PROVIDED ENTRIES below:

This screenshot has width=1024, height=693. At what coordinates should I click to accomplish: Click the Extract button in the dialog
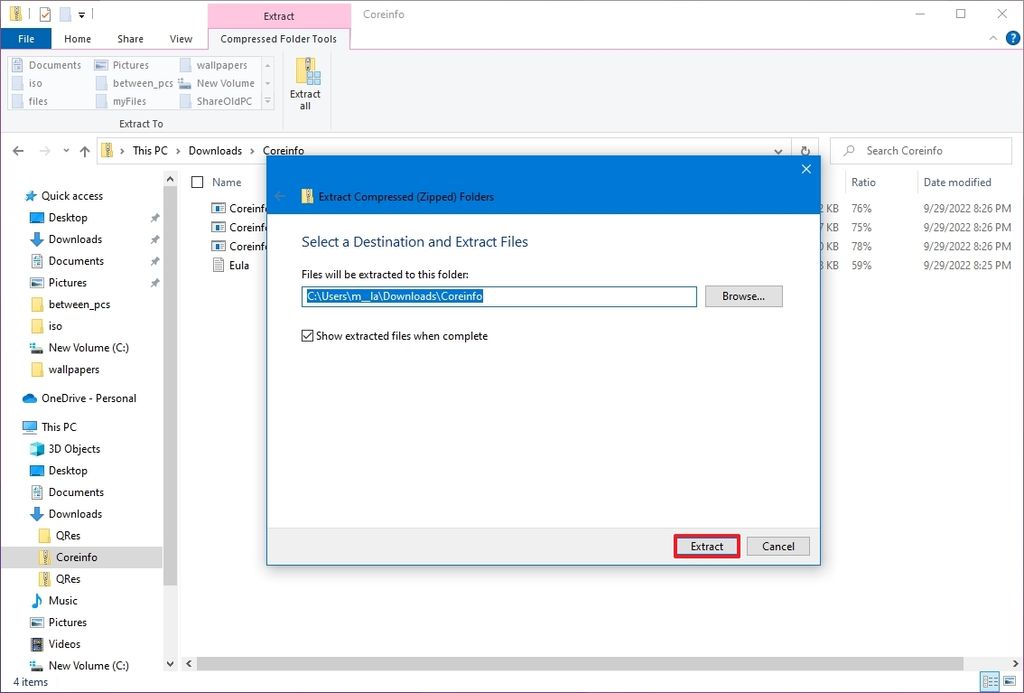pos(706,546)
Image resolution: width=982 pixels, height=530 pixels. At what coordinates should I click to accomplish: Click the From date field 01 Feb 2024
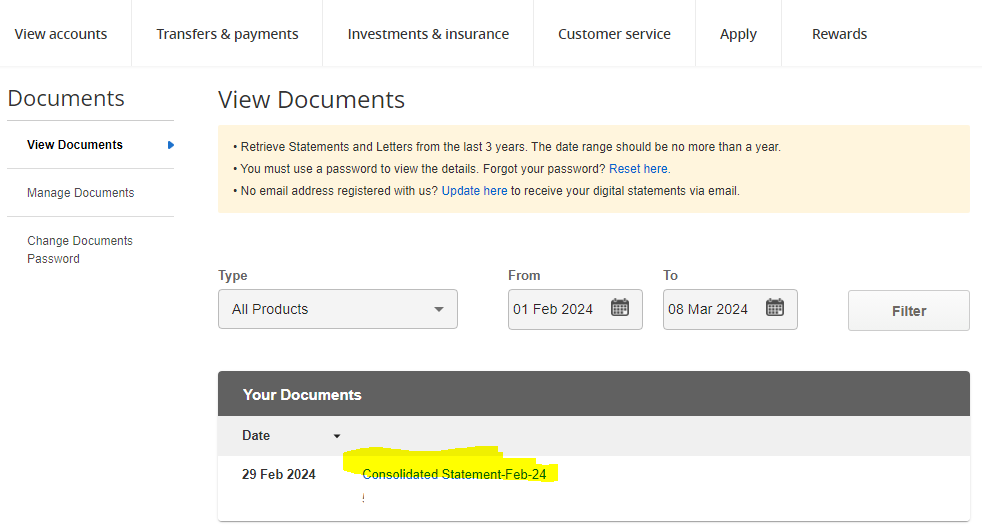click(575, 309)
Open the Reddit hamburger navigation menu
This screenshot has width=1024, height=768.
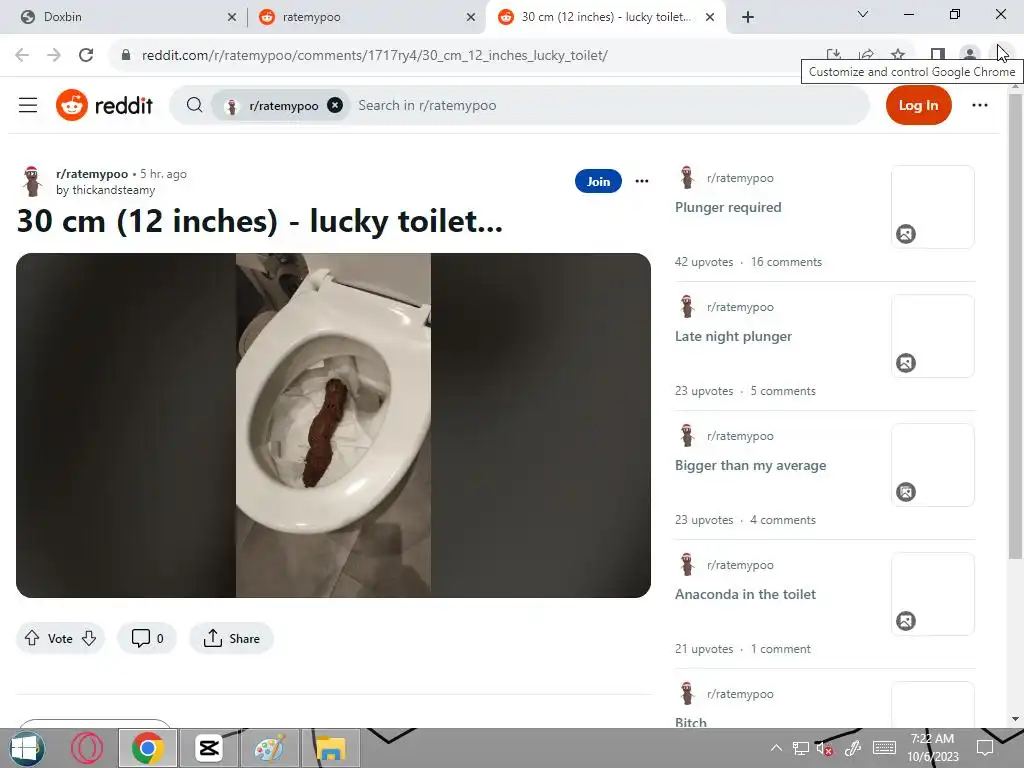[x=27, y=105]
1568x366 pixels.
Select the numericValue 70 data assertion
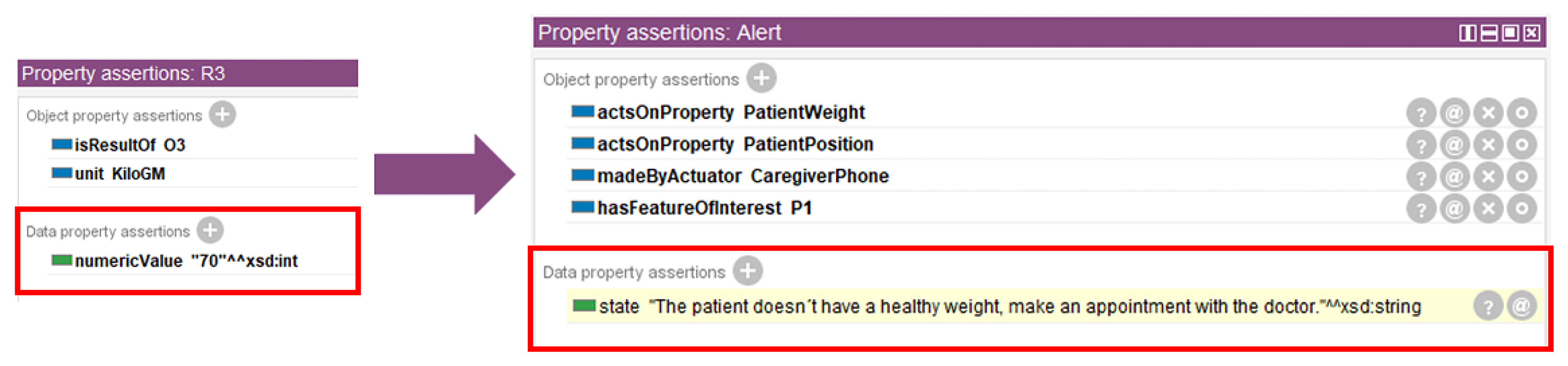186,262
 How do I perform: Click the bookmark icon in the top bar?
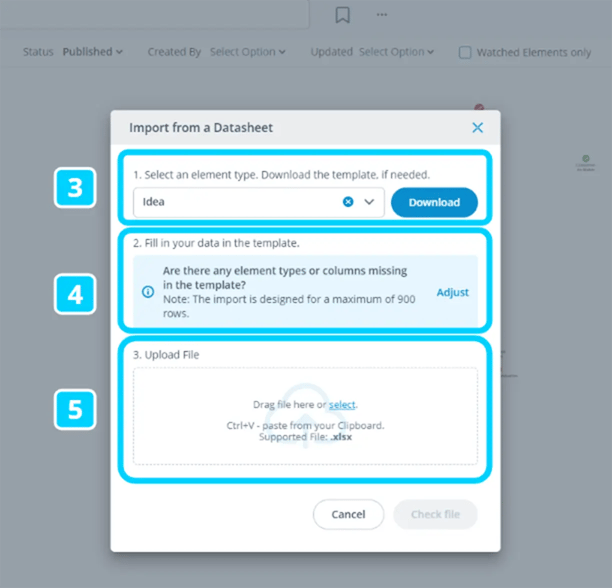pyautogui.click(x=342, y=15)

End of PROVIDED ENTRIES.

#### ACTIVITY:
Pictures are to be excluded; the records themselves are to be reproduced exactly.

#### RESULT BELOW:
This screenshot has width=1024, height=693. At what coordinates should I click to accomplish: Click the Extract button in the dialog
pos(706,546)
Image resolution: width=982 pixels, height=530 pixels. At what coordinates should I click to accomplish: Click the From date field 01 Feb 2024
click(575, 309)
Open the Reddit hamburger navigation menu
This screenshot has width=1024, height=768.
[x=27, y=105]
1568x366 pixels.
Select the numericValue 70 data assertion
186,262
 How do I perform: Click the bookmark icon in the top bar?
pyautogui.click(x=342, y=15)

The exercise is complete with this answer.